**Obiettivo dell'esercizio**
Trascrivi parola per parola la parte del brano sul Natale in ospedale che comincia con "Natale in Ospedale" e prosegue fino a "fino a casa.".

── Brano fornito

Natale in Ospedale

Le feste le ho passate in ospedale, al capezzale di un’amica.
In ospedale avevo lavorato nove lunghi anni in amministrazione ed ancora ricordavo l’atmosfera sospesa di sofferenza alla quale mai mi ero effettivamente assuefatto.
Per quelli come me le dimissioni erano state un sollievo, per quella sensazione plumbea che non si limitava alle ore di lavoro, ma che mi trascinavo la sera fino a casa.
Nella stanza della mia amica durante le feste si sono alternate due altre ospiti.
La prima era una vecchietta arzilla, di buona cultura e dal linguaggio forbito.
Il figlio svolgeva un lavoro che lo conduceva spesso all’estero, ed anche in queste feste natalizie aveva un impegno per l’ultimo dell’anno.
La signora mi parlava con ammirazione del lavoro del figlio, ne giustificava l’assenza e ripeteva che era stata una scelta sua, soltanto sua, quella di ricoverarsi temporaneamente in una struttura per anziani………per una quindicina di giorni soltanto……
La vigilia di capodanno partiva per questa nuova destinazione in compagnia del figlio e della nuora.
Mi ha ricordato mia madre, che ogni giorno cercava di nascondermi le sofferenze della sua malattia……ogni giorno……. come un conclusivo gesto d’amore nei miei confronti.
Il giorno dopo è arrivata un’altra signora, più giovane ma provata mentalmente dal male.
Emergeva dai discorsi confusi la preoccupazione per la figlia non autosufficiente, che era rimasta da sola a casa.

────
── Contenuto dei dati

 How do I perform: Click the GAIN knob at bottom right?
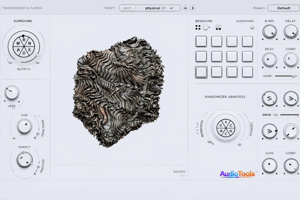[x=270, y=165]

────

**Risposta finale**
Natale in Ospedale

Le feste le ho passate in ospedale, al capezzale di un’amica.
In ospedale avevo lavorato nove lunghi anni in amministrazione ed ancora ricordavo l’atmosfera sospesa di sofferenza alla quale mai mi ero effettivamente assuefatto.
Per quelli come me le dimissioni erano state un sollievo, per quella sensazione plumbea che non si limitava alle ore di lavoro, ma che mi trascinavo la sera fino a casa.